* _PROBLEM DESCRIPTION_: Locate every line of the records that contains the string "menu" and copy each of those lines in full.

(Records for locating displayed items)
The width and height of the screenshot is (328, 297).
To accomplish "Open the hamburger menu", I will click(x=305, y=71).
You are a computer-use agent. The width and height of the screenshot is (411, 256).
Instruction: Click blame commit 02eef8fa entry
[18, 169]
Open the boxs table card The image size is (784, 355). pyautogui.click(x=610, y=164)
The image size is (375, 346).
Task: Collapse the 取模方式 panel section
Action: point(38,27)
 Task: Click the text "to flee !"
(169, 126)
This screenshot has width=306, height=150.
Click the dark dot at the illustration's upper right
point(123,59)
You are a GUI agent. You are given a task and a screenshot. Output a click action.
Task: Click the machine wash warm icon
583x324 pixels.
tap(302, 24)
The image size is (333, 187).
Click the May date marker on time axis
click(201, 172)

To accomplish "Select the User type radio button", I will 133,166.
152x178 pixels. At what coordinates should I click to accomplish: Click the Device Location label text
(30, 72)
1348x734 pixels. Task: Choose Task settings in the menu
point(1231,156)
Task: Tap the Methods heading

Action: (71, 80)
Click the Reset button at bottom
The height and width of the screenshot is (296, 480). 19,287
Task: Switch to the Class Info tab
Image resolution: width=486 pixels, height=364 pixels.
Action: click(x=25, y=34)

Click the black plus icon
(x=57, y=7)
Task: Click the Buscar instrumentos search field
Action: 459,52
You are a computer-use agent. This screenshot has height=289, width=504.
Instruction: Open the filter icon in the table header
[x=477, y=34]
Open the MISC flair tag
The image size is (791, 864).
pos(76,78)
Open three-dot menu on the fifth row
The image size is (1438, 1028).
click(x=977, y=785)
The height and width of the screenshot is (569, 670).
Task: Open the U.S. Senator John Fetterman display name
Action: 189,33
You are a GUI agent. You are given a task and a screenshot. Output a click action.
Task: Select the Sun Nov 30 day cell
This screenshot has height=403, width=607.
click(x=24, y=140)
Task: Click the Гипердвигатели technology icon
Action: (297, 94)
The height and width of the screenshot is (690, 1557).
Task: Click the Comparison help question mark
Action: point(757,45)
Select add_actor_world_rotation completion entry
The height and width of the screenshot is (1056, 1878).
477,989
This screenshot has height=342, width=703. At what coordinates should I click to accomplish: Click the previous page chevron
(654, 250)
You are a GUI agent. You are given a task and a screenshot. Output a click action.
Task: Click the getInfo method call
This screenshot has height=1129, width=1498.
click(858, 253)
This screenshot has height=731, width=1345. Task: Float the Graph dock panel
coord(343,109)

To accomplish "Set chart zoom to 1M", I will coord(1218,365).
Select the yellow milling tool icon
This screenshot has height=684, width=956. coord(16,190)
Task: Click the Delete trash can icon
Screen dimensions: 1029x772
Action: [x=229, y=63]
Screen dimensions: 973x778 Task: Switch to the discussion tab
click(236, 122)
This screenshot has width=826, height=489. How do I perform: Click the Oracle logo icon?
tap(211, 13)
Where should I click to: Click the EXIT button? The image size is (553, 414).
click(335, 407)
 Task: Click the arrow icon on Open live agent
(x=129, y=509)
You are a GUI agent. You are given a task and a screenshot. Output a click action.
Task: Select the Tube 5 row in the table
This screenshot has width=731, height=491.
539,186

* _REPLY_:
To accomplish "Open the hamburger menu", I will click(x=305, y=71).
1348x734 pixels. Task: Choose Task settings in the menu
Open three-dot menu on the fifth row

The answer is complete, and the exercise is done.